Given problem »
Please present the entries below as a numbered list, one line per item, with the blank lines left out.

## Start

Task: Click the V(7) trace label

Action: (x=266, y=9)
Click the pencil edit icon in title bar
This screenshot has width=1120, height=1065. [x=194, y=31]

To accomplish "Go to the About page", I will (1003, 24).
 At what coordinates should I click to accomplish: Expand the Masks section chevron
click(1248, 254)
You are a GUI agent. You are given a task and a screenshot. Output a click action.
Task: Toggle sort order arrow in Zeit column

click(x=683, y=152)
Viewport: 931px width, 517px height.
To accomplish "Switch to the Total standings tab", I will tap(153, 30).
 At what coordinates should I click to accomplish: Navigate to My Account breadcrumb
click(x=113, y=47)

## End

The response »
1. Task: Click the V(7) trace label
2. Action: (x=266, y=9)
3. Click the pencil edit icon in title bar
4. This screenshot has width=1120, height=1065. [x=194, y=31]
5. To accomplish "Go to the About page", I will (1003, 24).
6.  At what coordinates should I click to accomplish: Expand the Masks section chevron
7. click(1248, 254)
8. You are a GUI agent. You are given a task and a screenshot. Output a click action.
9. Task: Toggle sort order arrow in Zeit column
10. click(x=683, y=152)
11. Viewport: 931px width, 517px height.
12. To accomplish "Switch to the Total standings tab", I will tap(153, 30).
13.  At what coordinates should I click to accomplish: Navigate to My Account breadcrumb
14. click(x=113, y=47)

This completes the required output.